We have a bit of a complicated setup, so let me introduce that one first:
- everything runs on kubernetes
- we have a bunch of self contained systems (SCS).
- for the sake of simplicity we’ll focus on only one in this discussion here as it just means that we’ll do the same for all of them
- if an SCS has a use-case where they need opensearch they’ll have an opensearch cluster (i.e. different SCS don’t share a common opensearch cluster to avoid coupling)
- functionality in the SCS is built as microservices
- these microservices are scalable, so it is well possible that more than a single pod of the service is running
- our applications are not run by the teams building them (of which i’m a part) but instead by other companies (i.e. there are dozens of deployments out there, with varying versions of different services in use) and accordingly we also have 0 access to the production system
- downtimes for maintenance windows should be avoided if ever possible, in some future use-cases they might be unacceptable
it is thus imperative that all actions are fully automated and fail-safe (i.e. re-runable). no human interaction must be needed for anything but unrecoverable errors (which in turn shouldn’t happen).
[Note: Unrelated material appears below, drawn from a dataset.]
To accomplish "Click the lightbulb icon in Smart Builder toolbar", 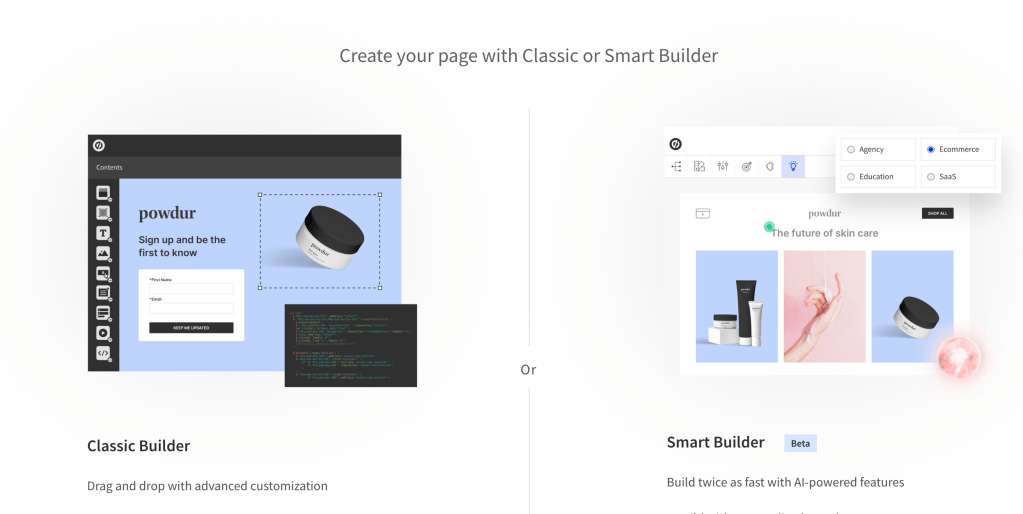I will pos(793,166).
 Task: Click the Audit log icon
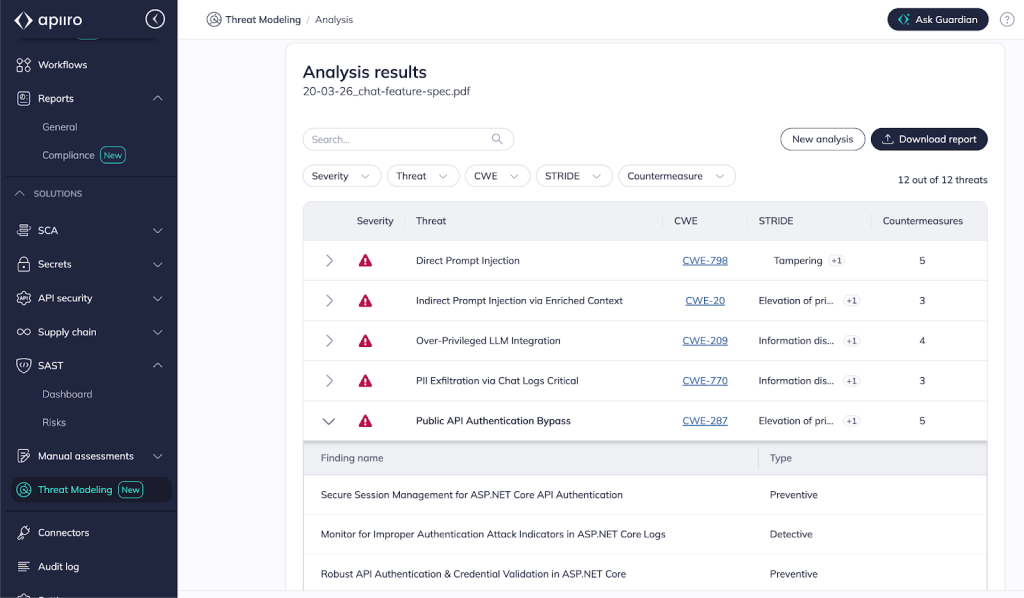(x=24, y=567)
- the opensearch cluster being deployed in an SCS starts out with a minimal configuration needed just to get it online
- some of the minimal setup is customer/landscape specific (e.g. authentication realms)
- the rest of the setup is use-case specific:
- setup of indices
- setup of roles and role mappings for these indices
- the actual data is fed in asynchronously once the setup is done (and there’s a constant flow of data afterwards)
in a naïve implementation the use-case specific setup can be handled by the data ingestion system by just doing it whenever it starts. but that means that if a new pod starts (e.g. scaling from 1 to 2 pods) it’ll try to do it again.
a slightly more advanced system can build a setup-management system around this and version the changes, storing the version information in opensearch so that it only applies the change if it hasn’t been done before (think “liquibase for opensearch”). however, this still leaves the issue if multiple pods start at the same time (in general they’re a
Deployment and not a
StatefulSet, i.e. all will start together and not one after the other).
we also considered having a single configuration service (which runs as a singleton per SCS) through which we could handle the config updates (i.e. the other systems call this one with the required config changes) so that it could queue the config updates and ensure that they are run sequentially.
note that we can’t package the configuration with opensearch itself as we don’t know which use-cases will end up running against it (it must be possible to update a use-case specific component/service without updating opensearch and vice-versa). we do have a versioning & dependency management system in place to ensure that if an update of a component requires a newer version of another component this gets pulled in and deployed as well.
i somehow presume that we’re not the first ones facing this issue - how have others solved this? what are your recommendations?
thanks a lot for your feedback!